Finale Entscheidung liegt beim Gemeinderat

Noch im Jahr 2022 hatten viele Städten und Gemeinden einen Überschuss im Haushalt erzielen können. Insgesamt fehlen den Kommunen in Deutschland nach Angaben des Statistischen Bundesamts fast 25 Milliarden Euro - seit der Wiedervereinigung habe es noch nie so an Geld gemangelt. Davon entfallen allein 18,2 Milliarden Euro auf die vergangenen zwei Jahre. Auch für Tübingen war es ein finanziell harter Schlag: Hatte die Unistadt 2023 noch einen Überschuss von 20 Millionen Euro erwirtschaftet, folgte nur ein Jahr später der Absturz auf Minus 20 Millionen Euro - ein Defizit von 40 Millionen Euro.

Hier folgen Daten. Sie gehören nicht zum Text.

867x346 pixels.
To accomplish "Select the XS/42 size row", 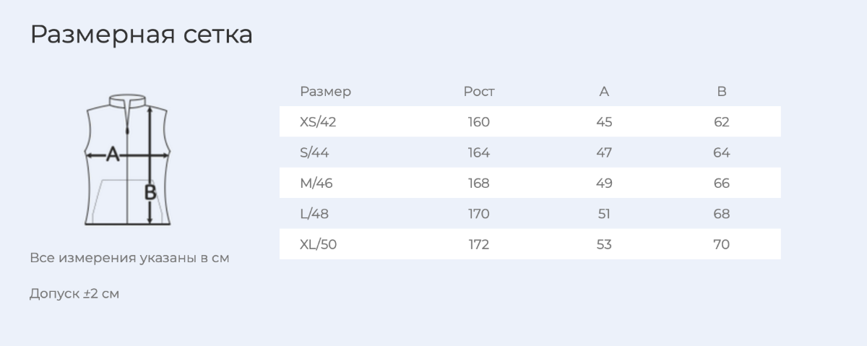I will (530, 122).
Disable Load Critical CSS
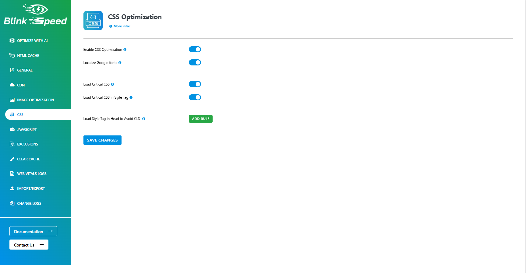526x273 pixels. pos(195,84)
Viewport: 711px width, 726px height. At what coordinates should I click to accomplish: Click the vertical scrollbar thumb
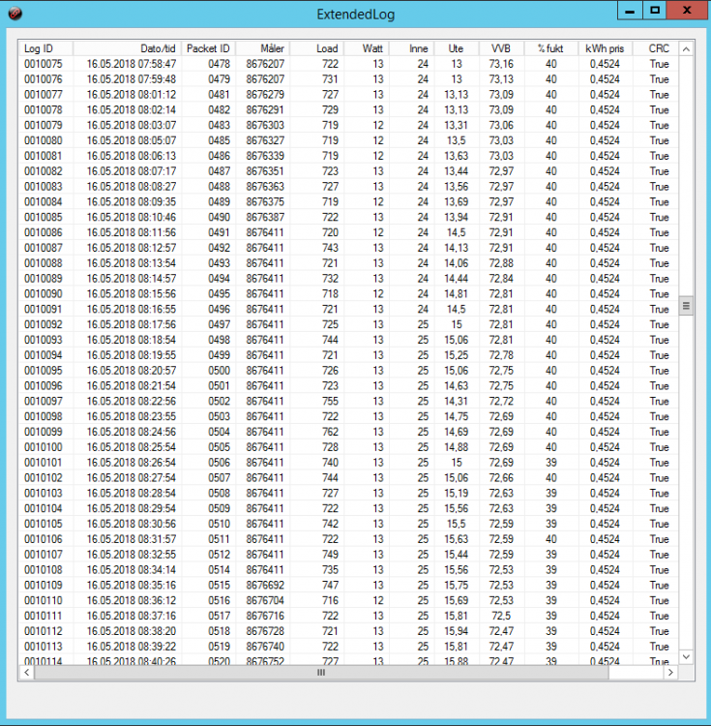pos(686,305)
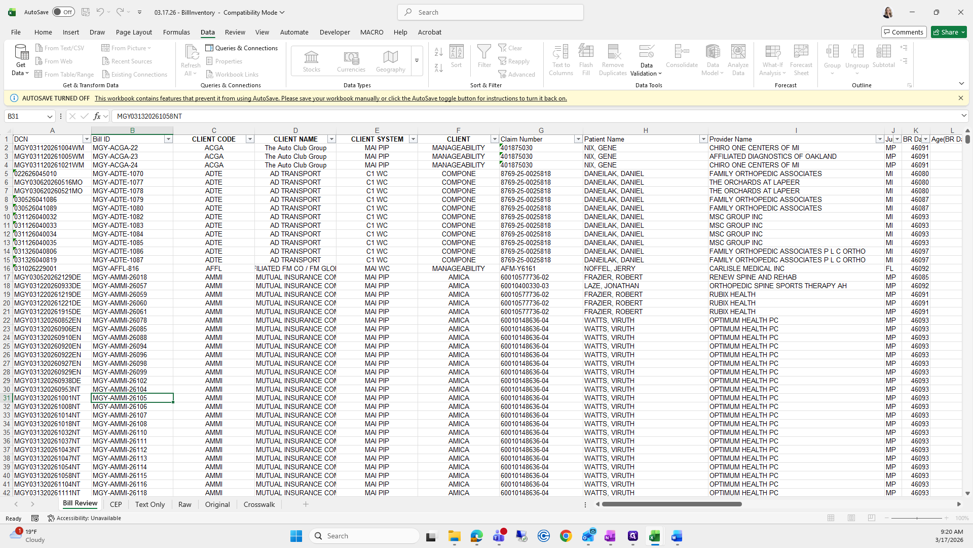
Task: Select the Stocks data type
Action: [x=311, y=61]
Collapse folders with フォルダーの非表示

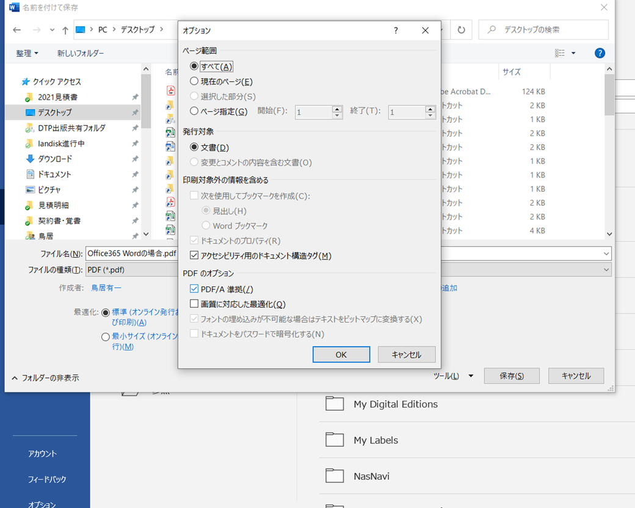pos(45,378)
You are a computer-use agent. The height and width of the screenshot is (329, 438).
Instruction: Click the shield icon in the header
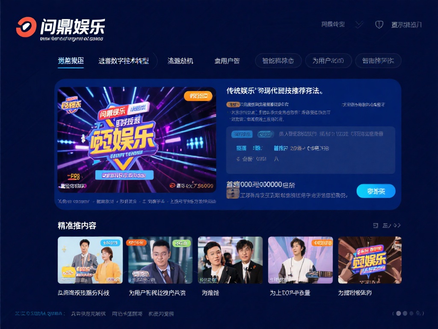pyautogui.click(x=379, y=24)
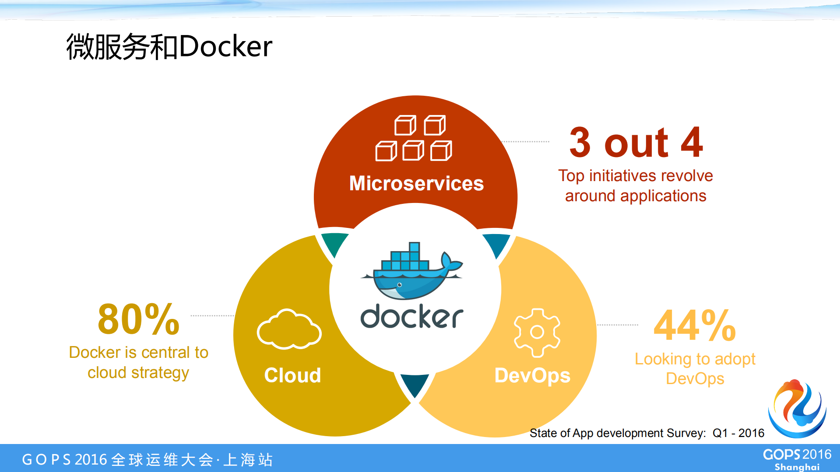The height and width of the screenshot is (472, 840).
Task: Select the Cloud label text
Action: tap(292, 375)
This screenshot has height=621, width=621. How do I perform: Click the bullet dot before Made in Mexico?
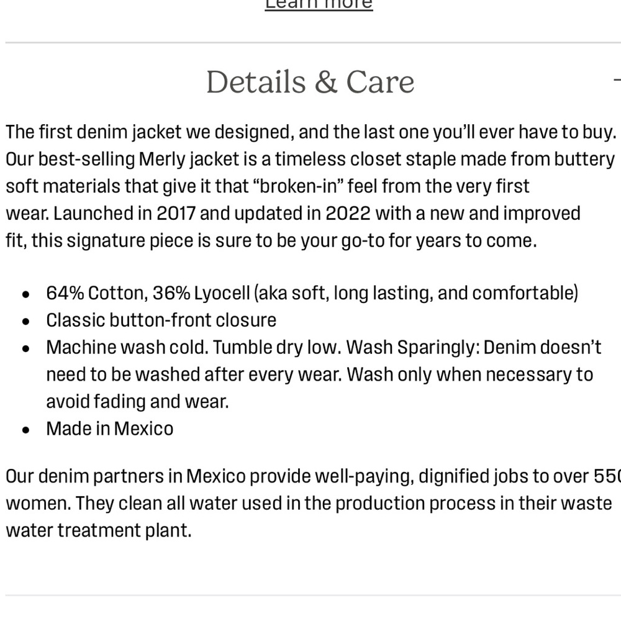(x=25, y=430)
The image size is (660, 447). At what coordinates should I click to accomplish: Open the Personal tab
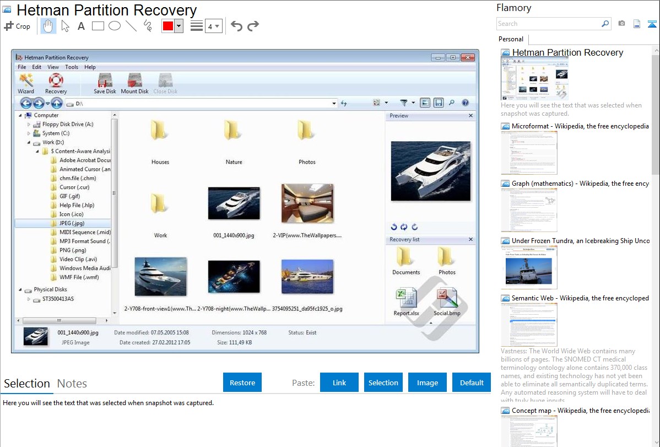coord(511,39)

Im Lichte kostspieliger Gesetze, die Bund und Länder ihren Gemeinden in den vergangenen Jahren auferlegt haben - wie beispielsweise das Bundesteilhabegesetz, das Gesetz über einen Rechtsanspruch auf Kinderbetreuung oder die Umlage der Kosten für die Flüchtlingsunterbringung - warnen viele Verwaltungen schon länger vor der finanziellen Notlage der Kommunen. Und die nächste Belastungsprobe könnte kommen: Ursprünglich sahen die geplanten Steuersenkungen der Bundesregierung für Unternehmen eine Beteiligung der Städte und Gemeinden vor, die das Paket durch Ausfälle bei der Gewerbesteuer so indirekt mitfinanzieren würden. Nun planen Bund und Länder aber, die kommunalen Steuerausfälle von 13,5 Milliarden Euro vollständig auszugleichen - ob das Paket so kommt, muss noch beschlossen werden. Nichtsdestotrotz kommt Tübingens Verwaltung zu einem klaren Entschluss: »Die rückwirkende Erhöhung der Grund- und Gewerbesteuer ist zur Genehmigung des Haushalts unverzichtbar.« Doch die finale Entscheidung liegt beim Gemeinderat. (GEA)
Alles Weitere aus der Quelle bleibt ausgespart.